I've seen first hand validation on massive workloads moving to Graviton based instances. This includes low latency high TPS java services and offline big data compute on EMR.

All combined the hype is quite real. Heck, even moving an intel based service to newer nitro based EC2 instances resulted in a drastic performance improvement. Moved from m5.24xlarge --> m6g.8xlarge with better service performance and improved latency characteristics. Intel is in trouble in my opinion.

rozenmd|3 years ago

OnlineOrNot (my company) saved about 30% moving DBs from Intel to ARM, so it sounds legit

AdamJacobMuller|3 years ago

1.7 million may be a lot or may be a tiny drop depending on your overall (like for like) spend. The % saved is the important metric here not the aggregate dollar amount.

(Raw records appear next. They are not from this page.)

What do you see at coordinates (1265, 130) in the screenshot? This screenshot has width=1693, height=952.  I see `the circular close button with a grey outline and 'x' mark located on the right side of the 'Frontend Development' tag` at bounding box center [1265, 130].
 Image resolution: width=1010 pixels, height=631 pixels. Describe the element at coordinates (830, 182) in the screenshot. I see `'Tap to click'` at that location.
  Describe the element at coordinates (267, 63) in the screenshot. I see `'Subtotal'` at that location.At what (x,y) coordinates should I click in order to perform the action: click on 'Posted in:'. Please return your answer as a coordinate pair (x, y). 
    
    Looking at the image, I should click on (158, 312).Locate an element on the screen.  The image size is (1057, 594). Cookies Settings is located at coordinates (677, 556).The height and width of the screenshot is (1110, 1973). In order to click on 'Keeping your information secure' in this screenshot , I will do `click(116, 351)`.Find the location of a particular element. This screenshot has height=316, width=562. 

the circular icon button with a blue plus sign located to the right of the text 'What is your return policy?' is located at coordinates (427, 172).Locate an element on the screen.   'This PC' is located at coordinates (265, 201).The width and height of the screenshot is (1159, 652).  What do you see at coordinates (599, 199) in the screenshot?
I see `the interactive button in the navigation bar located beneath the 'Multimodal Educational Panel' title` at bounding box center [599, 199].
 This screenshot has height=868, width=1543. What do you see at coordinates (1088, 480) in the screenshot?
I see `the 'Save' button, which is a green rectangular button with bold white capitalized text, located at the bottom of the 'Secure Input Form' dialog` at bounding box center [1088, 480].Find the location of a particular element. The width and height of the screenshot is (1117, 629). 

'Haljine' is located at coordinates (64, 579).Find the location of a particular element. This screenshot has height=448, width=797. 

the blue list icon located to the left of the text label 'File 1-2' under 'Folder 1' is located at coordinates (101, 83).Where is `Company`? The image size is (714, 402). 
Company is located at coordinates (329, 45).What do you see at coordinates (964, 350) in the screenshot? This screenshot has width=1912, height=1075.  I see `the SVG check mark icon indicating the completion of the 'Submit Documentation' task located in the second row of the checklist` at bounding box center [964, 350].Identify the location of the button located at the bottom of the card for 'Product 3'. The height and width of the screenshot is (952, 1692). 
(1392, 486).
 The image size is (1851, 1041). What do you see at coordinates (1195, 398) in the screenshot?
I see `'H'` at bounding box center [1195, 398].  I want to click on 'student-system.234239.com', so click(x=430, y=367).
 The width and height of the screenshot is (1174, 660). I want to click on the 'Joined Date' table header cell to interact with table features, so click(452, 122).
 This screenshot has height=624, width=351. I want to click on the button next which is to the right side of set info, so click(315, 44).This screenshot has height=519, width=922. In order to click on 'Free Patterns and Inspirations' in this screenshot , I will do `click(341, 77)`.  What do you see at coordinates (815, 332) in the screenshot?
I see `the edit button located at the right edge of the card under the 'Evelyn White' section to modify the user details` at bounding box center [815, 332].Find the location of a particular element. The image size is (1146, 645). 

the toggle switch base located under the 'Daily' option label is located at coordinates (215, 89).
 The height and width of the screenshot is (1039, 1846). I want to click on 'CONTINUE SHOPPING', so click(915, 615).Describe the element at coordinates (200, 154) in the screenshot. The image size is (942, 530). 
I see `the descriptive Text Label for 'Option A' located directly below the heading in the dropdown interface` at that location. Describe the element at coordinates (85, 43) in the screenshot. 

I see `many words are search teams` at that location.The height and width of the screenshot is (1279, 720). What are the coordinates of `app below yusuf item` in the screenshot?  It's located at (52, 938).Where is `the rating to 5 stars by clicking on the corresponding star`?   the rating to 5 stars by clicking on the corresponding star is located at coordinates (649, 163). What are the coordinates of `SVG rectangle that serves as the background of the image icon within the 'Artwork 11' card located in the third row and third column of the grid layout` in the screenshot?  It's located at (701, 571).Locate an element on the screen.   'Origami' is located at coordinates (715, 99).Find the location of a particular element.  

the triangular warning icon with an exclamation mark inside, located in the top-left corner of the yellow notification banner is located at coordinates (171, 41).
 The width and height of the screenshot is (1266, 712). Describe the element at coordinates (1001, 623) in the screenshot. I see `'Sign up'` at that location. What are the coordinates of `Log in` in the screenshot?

Did you replace 5m of EC2 with 3.3m of EC2 and save 1.7m (impressive) or did you replace 50m of EC2 with 48.3m of EC2 (not really so impressive)?

redundantly|3 years ago

> or did you replace 50m of EC2 with 48.3m of EC2 (not really so impressive)?

I'm failing to comprehend how that's not impressive. Bean counters would still love this type of savings.

eugenekolo|3 years ago

I'd say exact value versus % can be more meaningful in many non-billion+ companies.

Understanding you saved $1M/yr means you're closer to profitability (I understand in the VC world all you really care about is % growth, but that's up for debate if that's how everything should be) or able to hire more engineers.